= Khlong Krachaeng =

Khlong Krachaeng (คลองกระแชง, /th/) is a tambon (subdistrict) and neighbourhood in Mueang Phetchaburi District, Phetchaburi Province, Thailand.

==History==
Its name Khlong Krachaeng literally translated as "canal of Krachaeng". Khlong Krachaeng is not the name of a canal, but rather the name of a path and community on the west bank of the Phetchaburi River in the area of Mueang Phetchaburi District.

For the word "Krachaeng" is a kind of boat roof made of bamboo. That is this community was named after the product, Krachaeng or boat roof, it made.
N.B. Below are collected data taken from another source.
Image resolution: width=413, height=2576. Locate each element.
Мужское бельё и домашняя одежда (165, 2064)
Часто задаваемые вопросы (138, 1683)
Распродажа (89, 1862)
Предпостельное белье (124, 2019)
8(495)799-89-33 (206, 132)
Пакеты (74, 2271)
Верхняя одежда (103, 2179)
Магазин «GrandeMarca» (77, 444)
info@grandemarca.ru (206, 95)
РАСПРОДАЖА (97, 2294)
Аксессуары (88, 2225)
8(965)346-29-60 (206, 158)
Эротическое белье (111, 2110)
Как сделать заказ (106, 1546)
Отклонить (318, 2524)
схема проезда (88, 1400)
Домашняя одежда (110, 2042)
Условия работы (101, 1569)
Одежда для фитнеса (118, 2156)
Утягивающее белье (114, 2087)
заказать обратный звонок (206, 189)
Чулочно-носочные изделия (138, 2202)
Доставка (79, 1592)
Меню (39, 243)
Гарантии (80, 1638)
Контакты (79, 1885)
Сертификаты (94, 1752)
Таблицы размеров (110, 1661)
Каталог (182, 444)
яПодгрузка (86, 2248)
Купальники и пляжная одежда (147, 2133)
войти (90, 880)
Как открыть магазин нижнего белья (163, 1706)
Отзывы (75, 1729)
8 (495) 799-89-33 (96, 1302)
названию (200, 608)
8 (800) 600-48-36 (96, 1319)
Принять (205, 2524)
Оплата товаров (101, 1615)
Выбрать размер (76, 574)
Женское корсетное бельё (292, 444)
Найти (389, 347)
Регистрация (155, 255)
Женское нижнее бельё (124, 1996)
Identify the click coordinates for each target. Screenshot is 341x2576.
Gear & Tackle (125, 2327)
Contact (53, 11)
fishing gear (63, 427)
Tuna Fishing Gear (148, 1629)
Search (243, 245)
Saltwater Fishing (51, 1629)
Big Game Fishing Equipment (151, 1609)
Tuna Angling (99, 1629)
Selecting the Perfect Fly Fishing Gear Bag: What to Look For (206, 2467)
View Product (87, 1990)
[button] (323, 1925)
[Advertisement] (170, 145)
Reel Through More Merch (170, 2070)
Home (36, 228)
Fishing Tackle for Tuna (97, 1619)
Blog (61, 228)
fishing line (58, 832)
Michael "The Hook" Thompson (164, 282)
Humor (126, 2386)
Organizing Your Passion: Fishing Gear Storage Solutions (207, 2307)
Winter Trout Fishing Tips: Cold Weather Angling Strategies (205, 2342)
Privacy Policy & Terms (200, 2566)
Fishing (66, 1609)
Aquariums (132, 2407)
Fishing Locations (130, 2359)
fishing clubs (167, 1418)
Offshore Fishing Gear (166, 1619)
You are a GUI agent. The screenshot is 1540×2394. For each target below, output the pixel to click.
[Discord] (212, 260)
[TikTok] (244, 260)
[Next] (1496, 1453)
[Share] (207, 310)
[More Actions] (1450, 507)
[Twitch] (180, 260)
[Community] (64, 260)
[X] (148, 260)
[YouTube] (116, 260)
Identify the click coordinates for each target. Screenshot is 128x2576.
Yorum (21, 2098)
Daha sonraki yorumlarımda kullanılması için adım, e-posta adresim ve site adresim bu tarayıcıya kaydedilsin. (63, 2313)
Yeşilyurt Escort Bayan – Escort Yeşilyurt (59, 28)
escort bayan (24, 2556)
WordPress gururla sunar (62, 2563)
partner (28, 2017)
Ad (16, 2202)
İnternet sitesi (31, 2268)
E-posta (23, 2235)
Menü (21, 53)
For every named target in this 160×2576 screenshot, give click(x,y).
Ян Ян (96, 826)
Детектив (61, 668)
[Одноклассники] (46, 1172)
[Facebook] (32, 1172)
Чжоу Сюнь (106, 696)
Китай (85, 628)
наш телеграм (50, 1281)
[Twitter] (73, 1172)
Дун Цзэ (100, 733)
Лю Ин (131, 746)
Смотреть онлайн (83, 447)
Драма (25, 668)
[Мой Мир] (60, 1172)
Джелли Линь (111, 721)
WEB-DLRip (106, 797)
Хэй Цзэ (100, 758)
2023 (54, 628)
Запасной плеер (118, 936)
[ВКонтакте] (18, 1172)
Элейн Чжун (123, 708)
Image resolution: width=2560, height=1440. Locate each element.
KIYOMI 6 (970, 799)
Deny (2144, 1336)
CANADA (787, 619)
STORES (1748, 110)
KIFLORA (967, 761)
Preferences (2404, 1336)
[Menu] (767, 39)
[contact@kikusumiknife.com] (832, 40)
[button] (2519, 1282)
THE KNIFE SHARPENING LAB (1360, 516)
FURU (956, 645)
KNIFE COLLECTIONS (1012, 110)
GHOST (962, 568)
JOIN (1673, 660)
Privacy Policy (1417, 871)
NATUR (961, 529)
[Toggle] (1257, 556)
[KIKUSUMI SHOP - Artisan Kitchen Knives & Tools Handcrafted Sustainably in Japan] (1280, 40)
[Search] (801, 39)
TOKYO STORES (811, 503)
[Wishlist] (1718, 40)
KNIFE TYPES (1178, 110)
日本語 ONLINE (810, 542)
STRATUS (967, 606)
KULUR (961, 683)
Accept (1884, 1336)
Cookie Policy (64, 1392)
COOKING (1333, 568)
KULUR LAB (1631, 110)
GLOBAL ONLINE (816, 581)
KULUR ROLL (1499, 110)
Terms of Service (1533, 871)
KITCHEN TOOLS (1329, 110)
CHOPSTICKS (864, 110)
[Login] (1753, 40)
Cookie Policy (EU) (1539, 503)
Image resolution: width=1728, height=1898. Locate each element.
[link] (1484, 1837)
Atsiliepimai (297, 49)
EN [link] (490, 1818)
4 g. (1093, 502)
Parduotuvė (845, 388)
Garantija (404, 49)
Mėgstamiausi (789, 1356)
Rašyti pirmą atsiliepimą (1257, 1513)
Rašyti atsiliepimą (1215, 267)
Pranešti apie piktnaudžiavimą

The name of the path came afterward. Khlong Krachaeng was also the former name of Mueang Phetchaburi District.

==Geography==
Khlong Krachaeng has a total area of 2 square kilometers (0.77 square miles). The east of the area is a lowland along the river bank. North of the subdistrict is a foothslope of Khao Phanom Khuad, and in the west is a footslope of Khao Sanon or Khao Mahai Sawan, the location of Phra Nakhon Khiri, the historical landmark of Phetchaburi Province.

==Administration==
Khlong Krachaeng is under the administration of Phetchaburi Municipality as well as neighbouring Tha Rap.

==State of society==
The condition of Khlong Krachaeng at present is considered a traditional riverside community similar to the Chanthaboon Waterfront Community of Chanthaburi Province. Some temple and many buildings still remain as beautiful as their former glory. They also reflect the way of life and pride of the Phetchaburi people in the past, including streets and walls decorated with stylish graffiti.

Moreover, Phetchaburi River that flows through this area is also the source of many ancient artifacts. These ancient artifacts are from different periods. Some items are sacred objects. The oldest objects are the bronze pots made in the Dvaravati period (about 1,500 years ago). The pattern on the pot is an old pattern, for example, the diamond shape and Mudwai (loop) patterns are popular patterns in Dvaravati period. Some of them are containers for palm jaggery, good stuff of Phetchaburi until the present. These jaggery containers disappeared when the train came to Phetchaburi, in the King Rama V's reign to be precise.